[ACTION ITEM]:
Within the records, which lines hold the string "avatar"? Report each one by copying it.

[SOURCE RECORDS]:
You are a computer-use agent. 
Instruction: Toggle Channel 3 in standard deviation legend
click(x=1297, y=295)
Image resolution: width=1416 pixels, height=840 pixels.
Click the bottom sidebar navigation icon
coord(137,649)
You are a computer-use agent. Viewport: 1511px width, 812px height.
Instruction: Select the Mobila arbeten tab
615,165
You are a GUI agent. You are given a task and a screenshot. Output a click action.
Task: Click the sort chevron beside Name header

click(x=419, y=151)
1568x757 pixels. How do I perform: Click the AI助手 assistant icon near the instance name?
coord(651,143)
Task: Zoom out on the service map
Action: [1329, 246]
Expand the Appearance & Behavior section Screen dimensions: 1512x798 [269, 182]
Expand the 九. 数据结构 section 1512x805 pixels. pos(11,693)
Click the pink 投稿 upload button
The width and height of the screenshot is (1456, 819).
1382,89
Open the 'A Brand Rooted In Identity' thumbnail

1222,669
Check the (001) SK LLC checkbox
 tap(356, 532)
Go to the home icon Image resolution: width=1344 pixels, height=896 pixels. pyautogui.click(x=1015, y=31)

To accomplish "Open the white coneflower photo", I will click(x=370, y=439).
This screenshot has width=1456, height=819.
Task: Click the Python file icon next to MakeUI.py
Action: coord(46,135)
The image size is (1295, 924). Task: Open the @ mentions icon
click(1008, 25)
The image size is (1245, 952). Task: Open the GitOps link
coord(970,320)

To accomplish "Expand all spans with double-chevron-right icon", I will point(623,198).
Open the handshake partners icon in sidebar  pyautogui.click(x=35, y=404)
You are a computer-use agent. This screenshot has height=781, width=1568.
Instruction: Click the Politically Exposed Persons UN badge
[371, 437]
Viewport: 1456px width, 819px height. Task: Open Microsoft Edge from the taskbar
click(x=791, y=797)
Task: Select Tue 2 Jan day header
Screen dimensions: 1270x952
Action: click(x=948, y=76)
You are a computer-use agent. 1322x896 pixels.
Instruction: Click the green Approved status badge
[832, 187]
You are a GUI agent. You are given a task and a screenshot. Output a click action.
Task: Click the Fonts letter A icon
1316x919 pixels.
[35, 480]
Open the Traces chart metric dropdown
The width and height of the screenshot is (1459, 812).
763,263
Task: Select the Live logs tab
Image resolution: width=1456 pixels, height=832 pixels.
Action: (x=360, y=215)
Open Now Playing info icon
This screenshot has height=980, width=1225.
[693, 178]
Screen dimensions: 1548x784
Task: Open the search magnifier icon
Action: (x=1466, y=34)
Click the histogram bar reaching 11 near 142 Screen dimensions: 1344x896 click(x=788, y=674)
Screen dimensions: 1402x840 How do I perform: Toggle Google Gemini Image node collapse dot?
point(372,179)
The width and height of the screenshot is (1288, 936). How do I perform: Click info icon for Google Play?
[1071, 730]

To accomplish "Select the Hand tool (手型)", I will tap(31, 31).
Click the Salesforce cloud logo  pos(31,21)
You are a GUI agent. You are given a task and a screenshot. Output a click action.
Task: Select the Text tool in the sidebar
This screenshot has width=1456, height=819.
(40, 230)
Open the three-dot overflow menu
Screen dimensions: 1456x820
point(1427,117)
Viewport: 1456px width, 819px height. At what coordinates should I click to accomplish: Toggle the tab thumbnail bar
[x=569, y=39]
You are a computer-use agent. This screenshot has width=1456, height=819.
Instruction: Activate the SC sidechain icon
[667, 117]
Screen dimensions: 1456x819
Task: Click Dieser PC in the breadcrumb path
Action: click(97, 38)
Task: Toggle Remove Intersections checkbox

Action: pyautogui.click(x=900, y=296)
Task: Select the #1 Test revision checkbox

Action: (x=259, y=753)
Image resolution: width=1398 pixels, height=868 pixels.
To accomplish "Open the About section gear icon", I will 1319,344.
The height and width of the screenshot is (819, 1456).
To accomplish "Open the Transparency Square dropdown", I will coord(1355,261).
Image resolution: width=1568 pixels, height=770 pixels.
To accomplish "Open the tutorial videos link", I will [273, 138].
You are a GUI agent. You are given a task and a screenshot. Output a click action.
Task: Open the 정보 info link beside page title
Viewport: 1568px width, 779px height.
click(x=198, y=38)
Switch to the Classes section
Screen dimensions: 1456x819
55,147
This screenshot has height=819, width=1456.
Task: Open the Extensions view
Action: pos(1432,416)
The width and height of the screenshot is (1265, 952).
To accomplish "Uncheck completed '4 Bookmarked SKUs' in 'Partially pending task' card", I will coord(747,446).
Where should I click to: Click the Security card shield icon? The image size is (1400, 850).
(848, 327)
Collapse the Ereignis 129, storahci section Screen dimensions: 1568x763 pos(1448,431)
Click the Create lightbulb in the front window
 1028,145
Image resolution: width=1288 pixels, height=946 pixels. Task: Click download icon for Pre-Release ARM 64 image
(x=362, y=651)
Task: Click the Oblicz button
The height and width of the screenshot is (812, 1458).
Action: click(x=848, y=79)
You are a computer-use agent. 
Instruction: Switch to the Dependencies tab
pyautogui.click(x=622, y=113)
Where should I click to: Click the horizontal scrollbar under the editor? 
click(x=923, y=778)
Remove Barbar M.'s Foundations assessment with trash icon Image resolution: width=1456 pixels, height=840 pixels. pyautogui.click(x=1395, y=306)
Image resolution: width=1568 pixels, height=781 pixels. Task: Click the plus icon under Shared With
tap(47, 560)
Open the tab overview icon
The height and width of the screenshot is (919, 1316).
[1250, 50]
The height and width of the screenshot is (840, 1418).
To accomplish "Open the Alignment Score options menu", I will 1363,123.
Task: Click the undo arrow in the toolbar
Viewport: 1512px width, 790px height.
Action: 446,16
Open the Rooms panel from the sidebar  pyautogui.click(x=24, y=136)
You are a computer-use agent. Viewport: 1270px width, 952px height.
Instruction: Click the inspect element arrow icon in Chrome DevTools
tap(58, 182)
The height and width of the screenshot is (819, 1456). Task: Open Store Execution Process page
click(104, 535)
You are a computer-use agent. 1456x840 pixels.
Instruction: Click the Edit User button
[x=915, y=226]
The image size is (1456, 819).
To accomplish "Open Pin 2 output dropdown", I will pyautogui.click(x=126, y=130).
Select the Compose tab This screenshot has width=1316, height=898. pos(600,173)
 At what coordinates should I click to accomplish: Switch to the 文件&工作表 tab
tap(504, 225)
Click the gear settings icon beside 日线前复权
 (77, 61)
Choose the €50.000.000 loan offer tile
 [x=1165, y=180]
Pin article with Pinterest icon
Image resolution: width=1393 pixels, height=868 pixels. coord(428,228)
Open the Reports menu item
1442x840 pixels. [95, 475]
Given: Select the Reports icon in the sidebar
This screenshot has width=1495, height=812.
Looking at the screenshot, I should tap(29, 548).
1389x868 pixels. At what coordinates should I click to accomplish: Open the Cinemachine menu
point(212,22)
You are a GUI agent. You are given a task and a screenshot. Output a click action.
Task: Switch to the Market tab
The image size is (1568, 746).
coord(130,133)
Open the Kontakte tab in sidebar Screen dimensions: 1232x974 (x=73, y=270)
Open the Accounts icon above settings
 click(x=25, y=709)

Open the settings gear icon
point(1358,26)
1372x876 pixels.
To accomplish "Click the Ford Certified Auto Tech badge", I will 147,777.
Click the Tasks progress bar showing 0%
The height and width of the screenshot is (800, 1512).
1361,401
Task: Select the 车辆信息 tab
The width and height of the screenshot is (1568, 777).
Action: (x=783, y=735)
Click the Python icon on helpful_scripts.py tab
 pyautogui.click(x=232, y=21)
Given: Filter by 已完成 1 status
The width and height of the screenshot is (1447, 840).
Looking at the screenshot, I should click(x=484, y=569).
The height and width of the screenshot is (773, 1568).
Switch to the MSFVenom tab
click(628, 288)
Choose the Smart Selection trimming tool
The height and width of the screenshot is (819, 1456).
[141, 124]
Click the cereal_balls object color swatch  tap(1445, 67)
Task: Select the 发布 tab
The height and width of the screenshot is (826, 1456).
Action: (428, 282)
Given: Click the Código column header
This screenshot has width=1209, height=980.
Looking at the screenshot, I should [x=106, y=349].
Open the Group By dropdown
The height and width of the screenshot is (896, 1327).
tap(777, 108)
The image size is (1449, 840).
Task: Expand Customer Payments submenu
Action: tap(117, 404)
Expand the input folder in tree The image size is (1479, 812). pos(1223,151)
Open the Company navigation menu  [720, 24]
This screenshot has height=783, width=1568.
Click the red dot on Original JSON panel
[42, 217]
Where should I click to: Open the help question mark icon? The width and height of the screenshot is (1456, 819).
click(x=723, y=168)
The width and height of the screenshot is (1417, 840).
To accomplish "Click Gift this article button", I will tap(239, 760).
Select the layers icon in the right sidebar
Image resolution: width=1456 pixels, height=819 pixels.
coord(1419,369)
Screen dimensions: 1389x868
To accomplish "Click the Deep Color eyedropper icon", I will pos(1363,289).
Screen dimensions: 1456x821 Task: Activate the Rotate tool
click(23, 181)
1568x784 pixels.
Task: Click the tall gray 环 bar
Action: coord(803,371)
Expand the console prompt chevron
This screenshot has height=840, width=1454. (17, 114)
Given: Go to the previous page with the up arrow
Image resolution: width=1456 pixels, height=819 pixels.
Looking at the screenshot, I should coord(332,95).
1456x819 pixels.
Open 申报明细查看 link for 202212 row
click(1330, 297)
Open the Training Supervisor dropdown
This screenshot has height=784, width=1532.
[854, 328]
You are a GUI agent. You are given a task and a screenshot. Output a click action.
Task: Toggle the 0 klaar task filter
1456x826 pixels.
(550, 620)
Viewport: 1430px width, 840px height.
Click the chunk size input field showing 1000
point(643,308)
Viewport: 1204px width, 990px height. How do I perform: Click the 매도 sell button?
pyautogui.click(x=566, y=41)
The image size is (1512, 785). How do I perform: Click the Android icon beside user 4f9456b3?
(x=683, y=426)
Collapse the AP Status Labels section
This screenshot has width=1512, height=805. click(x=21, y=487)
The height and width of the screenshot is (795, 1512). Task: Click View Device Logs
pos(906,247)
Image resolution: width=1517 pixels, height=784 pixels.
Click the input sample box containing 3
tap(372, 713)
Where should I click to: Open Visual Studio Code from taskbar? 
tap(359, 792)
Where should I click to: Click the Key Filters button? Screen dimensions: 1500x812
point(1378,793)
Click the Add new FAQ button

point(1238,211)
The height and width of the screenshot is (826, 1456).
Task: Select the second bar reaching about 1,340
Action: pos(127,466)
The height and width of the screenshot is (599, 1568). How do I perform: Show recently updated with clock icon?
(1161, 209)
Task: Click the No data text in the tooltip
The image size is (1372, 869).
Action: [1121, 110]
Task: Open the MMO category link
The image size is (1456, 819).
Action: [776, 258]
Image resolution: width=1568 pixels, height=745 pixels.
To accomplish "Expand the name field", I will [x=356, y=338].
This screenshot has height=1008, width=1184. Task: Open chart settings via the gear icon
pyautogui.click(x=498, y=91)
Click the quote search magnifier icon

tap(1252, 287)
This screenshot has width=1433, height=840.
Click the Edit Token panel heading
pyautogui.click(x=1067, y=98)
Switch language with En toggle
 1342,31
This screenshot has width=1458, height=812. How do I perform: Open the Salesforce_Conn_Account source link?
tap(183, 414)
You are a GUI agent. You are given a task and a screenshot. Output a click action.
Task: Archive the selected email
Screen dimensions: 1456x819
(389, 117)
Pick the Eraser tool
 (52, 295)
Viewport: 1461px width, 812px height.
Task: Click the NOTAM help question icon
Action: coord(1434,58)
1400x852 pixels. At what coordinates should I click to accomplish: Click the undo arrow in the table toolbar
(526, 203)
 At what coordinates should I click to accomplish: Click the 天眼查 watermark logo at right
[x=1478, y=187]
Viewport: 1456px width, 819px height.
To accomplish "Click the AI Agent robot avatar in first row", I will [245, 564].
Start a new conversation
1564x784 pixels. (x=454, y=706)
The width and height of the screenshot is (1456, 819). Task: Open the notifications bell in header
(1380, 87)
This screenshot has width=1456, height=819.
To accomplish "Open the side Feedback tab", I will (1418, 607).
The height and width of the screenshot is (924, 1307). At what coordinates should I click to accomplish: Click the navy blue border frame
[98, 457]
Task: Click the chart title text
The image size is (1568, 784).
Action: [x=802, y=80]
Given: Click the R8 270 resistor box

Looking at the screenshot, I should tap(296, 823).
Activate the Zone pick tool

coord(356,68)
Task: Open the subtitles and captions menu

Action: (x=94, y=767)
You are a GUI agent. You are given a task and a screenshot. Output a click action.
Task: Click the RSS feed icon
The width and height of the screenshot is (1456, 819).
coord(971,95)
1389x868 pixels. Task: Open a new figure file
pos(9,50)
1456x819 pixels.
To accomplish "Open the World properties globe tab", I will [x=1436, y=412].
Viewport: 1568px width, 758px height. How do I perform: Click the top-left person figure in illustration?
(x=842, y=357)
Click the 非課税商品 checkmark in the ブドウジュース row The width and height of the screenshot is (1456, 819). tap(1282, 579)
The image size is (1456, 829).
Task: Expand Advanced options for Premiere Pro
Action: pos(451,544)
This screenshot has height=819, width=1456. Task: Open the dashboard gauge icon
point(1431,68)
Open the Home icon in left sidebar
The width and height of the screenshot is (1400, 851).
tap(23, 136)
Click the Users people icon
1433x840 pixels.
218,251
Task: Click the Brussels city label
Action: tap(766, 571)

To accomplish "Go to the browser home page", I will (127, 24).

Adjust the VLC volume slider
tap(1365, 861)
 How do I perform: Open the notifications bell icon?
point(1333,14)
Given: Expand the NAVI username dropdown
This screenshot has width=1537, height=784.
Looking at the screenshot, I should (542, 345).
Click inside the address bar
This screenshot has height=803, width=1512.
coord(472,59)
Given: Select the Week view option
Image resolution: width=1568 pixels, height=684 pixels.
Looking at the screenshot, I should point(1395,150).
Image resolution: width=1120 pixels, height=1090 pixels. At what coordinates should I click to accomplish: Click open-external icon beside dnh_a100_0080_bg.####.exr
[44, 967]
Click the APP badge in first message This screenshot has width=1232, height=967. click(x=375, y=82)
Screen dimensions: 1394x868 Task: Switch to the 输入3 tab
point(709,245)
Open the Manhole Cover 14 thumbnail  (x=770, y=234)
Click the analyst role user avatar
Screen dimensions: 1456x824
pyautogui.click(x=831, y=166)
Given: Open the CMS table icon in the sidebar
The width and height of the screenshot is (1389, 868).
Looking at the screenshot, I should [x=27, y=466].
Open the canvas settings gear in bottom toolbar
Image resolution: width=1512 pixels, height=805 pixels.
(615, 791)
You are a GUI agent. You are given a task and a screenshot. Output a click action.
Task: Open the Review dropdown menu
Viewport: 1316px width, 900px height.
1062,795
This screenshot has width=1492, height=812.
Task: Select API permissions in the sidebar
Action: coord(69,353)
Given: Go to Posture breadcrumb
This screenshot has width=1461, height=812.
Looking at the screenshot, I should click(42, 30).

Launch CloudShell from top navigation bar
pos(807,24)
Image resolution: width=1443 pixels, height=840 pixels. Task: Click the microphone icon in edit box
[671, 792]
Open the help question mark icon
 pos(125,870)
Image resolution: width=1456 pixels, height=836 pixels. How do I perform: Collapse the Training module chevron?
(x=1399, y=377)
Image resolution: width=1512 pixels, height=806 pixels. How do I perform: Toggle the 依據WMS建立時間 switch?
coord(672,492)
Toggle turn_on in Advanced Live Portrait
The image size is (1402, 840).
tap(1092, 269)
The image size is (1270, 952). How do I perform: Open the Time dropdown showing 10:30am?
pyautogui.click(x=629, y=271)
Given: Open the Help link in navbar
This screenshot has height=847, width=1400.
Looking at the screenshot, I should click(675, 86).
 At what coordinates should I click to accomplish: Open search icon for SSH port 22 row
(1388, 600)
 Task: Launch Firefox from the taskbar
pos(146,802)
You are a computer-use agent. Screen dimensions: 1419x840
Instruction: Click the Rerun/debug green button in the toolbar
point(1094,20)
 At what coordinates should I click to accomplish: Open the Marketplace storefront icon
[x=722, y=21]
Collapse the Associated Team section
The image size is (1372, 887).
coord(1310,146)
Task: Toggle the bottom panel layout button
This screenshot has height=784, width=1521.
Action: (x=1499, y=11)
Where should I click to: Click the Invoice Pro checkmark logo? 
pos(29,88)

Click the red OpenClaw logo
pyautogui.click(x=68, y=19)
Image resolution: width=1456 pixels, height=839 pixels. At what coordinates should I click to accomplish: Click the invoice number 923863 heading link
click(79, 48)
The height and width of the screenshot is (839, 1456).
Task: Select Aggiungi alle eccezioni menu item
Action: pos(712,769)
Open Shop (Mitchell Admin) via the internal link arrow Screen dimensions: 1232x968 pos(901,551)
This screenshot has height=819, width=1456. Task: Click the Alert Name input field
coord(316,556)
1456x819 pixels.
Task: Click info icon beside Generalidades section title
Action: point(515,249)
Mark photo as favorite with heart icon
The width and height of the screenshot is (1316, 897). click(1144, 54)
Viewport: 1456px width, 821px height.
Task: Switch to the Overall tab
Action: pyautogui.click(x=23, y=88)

[SOLUTION FOR THIS TASK]:
To accomplish "Click the AI Agent robot avatar in first row", I will [245, 564].
Click the analyst role user avatar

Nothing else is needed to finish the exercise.